Fasting during Ramadan requires long hours of abstaining from food and drink. At sunset, fasting individuals break their fast with iftar, often consuming various foods. While it is natural to feel fatigued after fasting, consuming the right foods is essential for maintaining good health and energy levels. Here are some key dietary tips to stay healthy throughout Ramadan:
Prioritize a Nutritious Sahri
Sahri is crucial as it provides energy for the day ahead. Opt for light yet nutritious foods such as vegetables, brown rice, whole wheat bread, and protein-rich options like fish or eggs.
Include Fiber-Rich Foods
Whole grains, lentils, and vegetables are excellent choices for sahri as they digest slowly, keeping you full for longer and maintaining energy levels throughout the day.
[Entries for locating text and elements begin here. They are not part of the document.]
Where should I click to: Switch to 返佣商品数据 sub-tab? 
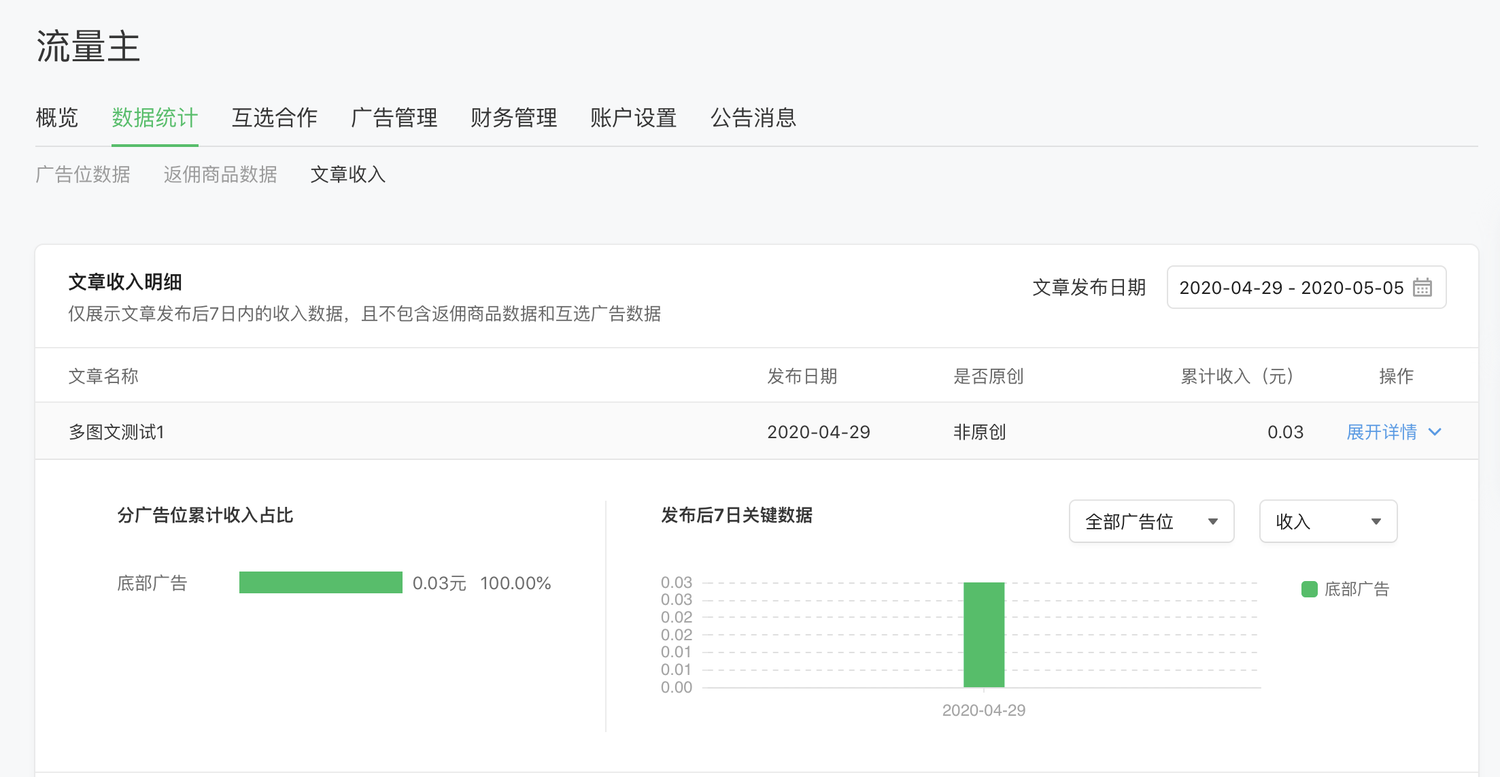click(220, 175)
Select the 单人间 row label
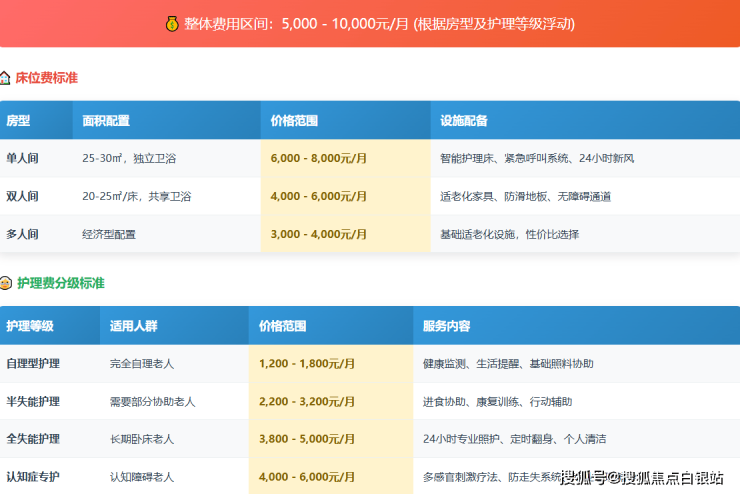 pyautogui.click(x=22, y=158)
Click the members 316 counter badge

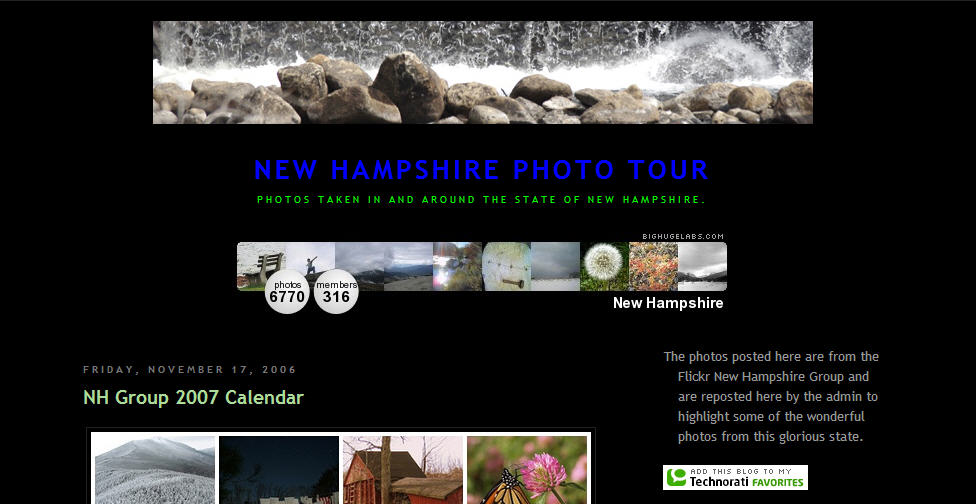[x=336, y=292]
Break Your Fast with Dates
Dates are a staple in iftar. They provide essential fiber and natural sugars like glucose and fructose, which help restore energy and regulate blood sugar levels after fasting.
Limit Sugary Foods
Minimize the intake of sweets such as pastries, cakes, desserts, and ice cream. Excess sugar can lead to energy crashes and digestive discomfort.
Avoid Heavy, Greasy Foods
Biryani, kachchi, and deep-fried snacks may be tempting but can cause bloating and digestive issues. Instead, opt for home-cooked, nutrient-dense meals for both iftar and sahri.
Stay Hydrated
Drink at least 2 to 3 liters of water between iftar and sahri. To maintain hydration, you can also consume soups, fruits, and hydrating vegetables.
Eat Slowly and Mindfully
Rushing through meals can lead to indigestion and acid reflux. Eat at a steady pace, allowing your body to digest properly.
Reduce Caffeine Intake
Tea, coffee, and other caffeinated beverages can lead to dehydration. Consider herbal teas as a healthier alternative.
Be Mindful of Fruit Consumption
Eating large amounts of fruit on an empty stomach or immediately after a heavy meal may cause acidity. Instead, incorporate different fruits on different days to balance your diet.
By following these dietary guidelines, you can stay healthy and energized, maximize Ramadan, and maintain your well-being.